At RWF, we try and live in the real world.
For many people, training and fat loss/muscle gain is important to them.
However, it’s not important to the point that they will completely abstain from drinking going out and socialising – and rightly or wrongly, socialising often involves alcohol.
Alcohol and training are a bad mix, for the most part.
Let’s assume none of you are drinking immediately before or during training. You can’t fix stupid.
Alcohol impairs your body’s ability to repair, disturbs sleep patterns and usually causes bad decisions with regard to food choices. It’s not simply the excess, and useless, calories that alcohol provides at the time of consumption, it’s the knock on effect from drinking to excess.
Let’s work an example:
You’re trying to lose weight. You work hard during the week to eat about 500 calories a day under what your body needs, generating a 2000 or so calorie deficit. That’s great, and will likely lead to a pound or two of fat loss.
However, you’re out that weekend on the Saturday night.
You share two bottles of wine with a friend, have a cocktail, and then, hungry when you get home, have two or three slices of toast.

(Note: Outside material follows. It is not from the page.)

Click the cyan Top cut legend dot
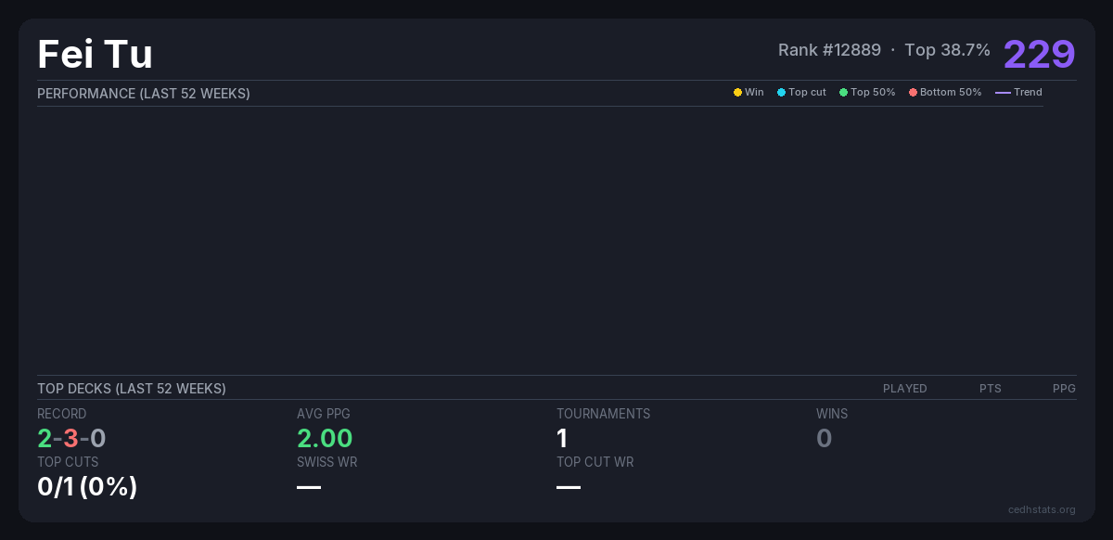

The next day, you’re mildly hungover so you have a fry up or a McDonald’s breakfast, and crave poor food choices all day.
You also skip the gym visit you had planned because you don’t feel great.
Guess what’s happened to the deficit you created in the week? You’ve wiped it out, and almost certainly had EXTRA calories over the week. You start the next week at Step 1 all over again.
Also, whilst your body is getting rid of the alcohol, it’s very unlikely to be expending energy building muscle or utilising fat for fuel. If you’ve had 20 units, that’s roughly 20hrs in the week your body is going to spend just getting back to where it all began.
It doesn’t have to be that way.
Think about what and when you drink. A small glass of wine two or three times a week will be likely to have zero impact on meeting your goals.
A bottle of wine or more in one go, will have a HUGE effect.
Think about having a spirit with a zero-calorie mixer – gin and slimline tonic, whisky on the rocks etc. Not only will you save calories (gin and tonic, 70kcals, large glass of wine or pint of lager, 250kcals) but you’ll be unlikely to drink as much, and therefore not get the habit-changing hangover.
Most people are going to drink. You know that, and I know that. The best way to tackle alcohol and training is to be honest with yourself about it. The best results will be had by limiting alcohol. That’s a no brainer. But there’s a world of difference between tee-total, and just being sensible about it.
Ditch the ‘binges’, ditch the lager/beer and fish-bowls of wine. Move to spirits and mixers, spritzers and even diet soft drinks. Your results will be better and your head/stomach will thank you.
Or, drink to excess, and enjoy it, but don’t moan about lack of results. Regularly getting drunk *will* hold you back, whatever your goals. The odd glass of wine or beer here and there won’t!